Provided passage —
..........
There would be a price to pay, including possible compensation to such exporters as New Zealand and criticism that a free trade-supporting Conservative government should not be moving to more protectionism.
Strahl made clear it was a price the Conservatives would pay, since imports were costing dairy farmers more than $100 million a year. “It’s not a matter of degree. It’s a matter of survival.”
He also said Ottawa will develop rules that set out how much domestic dairy product must be used in Canadian-made cheese, a decision interpreted as a Conservative tilt toward producers over processors.
“Mr. Strahl made a commitment yesterday I never thought he would make,” Laforge told delegates the next morning. “It was a hell of a struggle, it did not come easy for him. I hope everyone in the industry recognizes that and holds him in high esteem.”
For Conservative political planners, that was the equivalent of a hockey hat trick.
Strahl’s performance helped dispel suspicions that Conservatives, offspring of the anti-supply management Reform party, don’t support the system of protection and regulation – suspicions reinforced by candid comments from trade minister Emerson in December.
..........
Given data —
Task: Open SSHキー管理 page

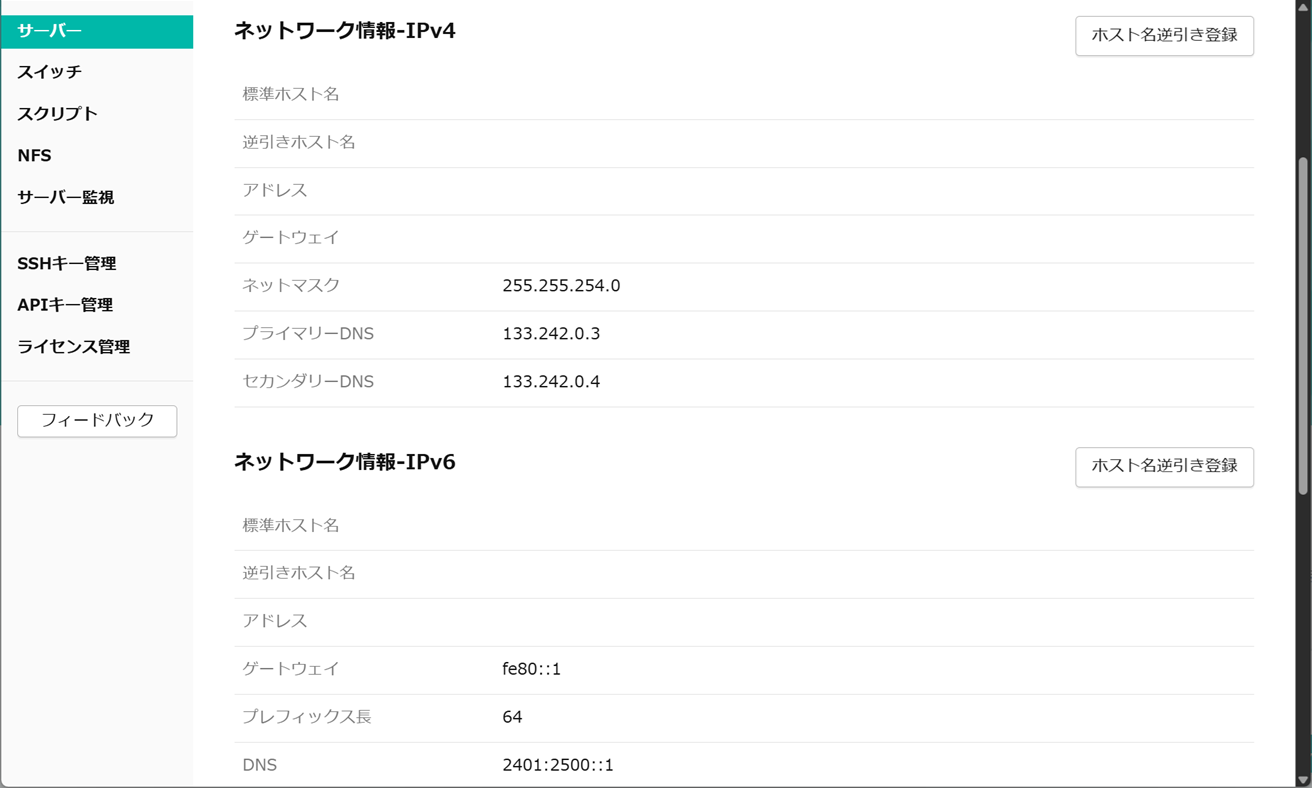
..........
Reproduce the passage on Strahl and dairy import protection word for word, from its first sentence to its last.

Response to this task —
There would be a price to pay, including possible compensation to such exporters as New Zealand and criticism that a free trade-supporting Conservative government should not be moving to more protectionism.
Strahl made clear it was a price the Conservatives would pay, since imports were costing dairy farmers more than $100 million a year. “It’s not a matter of degree. It’s a matter of survival.”
He also said Ottawa will develop rules that set out how much domestic dairy product must be used in Canadian-made cheese, a decision interpreted as a Conservative tilt toward producers over processors.
“Mr. Strahl made a commitment yesterday I never thought he would make,” Laforge told delegates the next morning. “It was a hell of a struggle, it did not come easy for him. I hope everyone in the industry recognizes that and holds him in high esteem.”
For Conservative political planners, that was the equivalent of a hockey hat trick.
Strahl’s performance helped dispel suspicions that Conservatives, offspring of the anti-supply management Reform party, don’t support the system of protection and regulation – suspicions reinforced by candid comments from trade minister Emerson in December.